*What the task requires*.
All of the data should be output character for character, except the pictures.

/---

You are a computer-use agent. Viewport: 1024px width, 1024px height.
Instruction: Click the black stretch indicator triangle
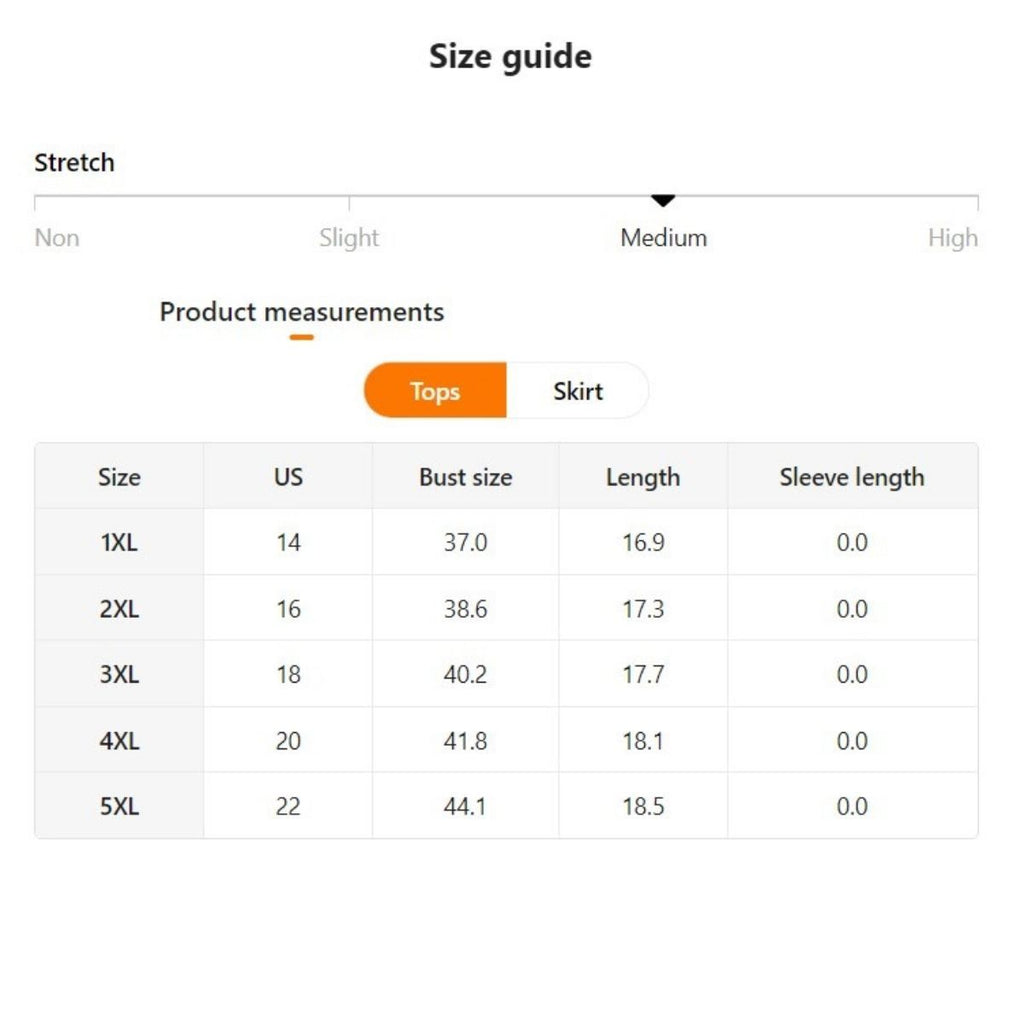[663, 201]
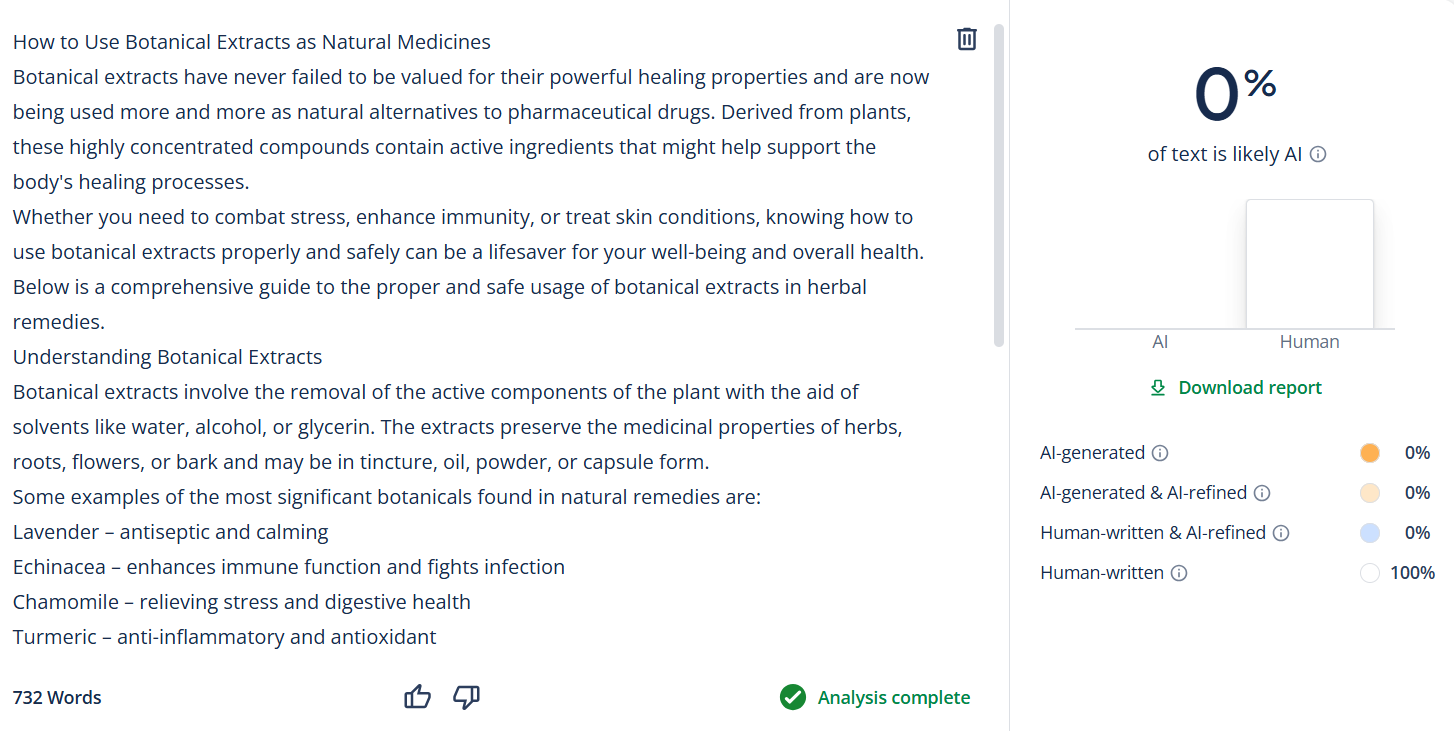This screenshot has height=731, width=1454.
Task: Click the Analysis complete status text
Action: click(893, 697)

\---

*Exercise output*.
You are a computer-use agent. Viewport: 1024px width, 1024px height.
Instruction: Click the black stretch indicator triangle
[663, 201]
This screenshot has height=731, width=1454.
Task: Click the Analysis complete status text
Action: click(893, 697)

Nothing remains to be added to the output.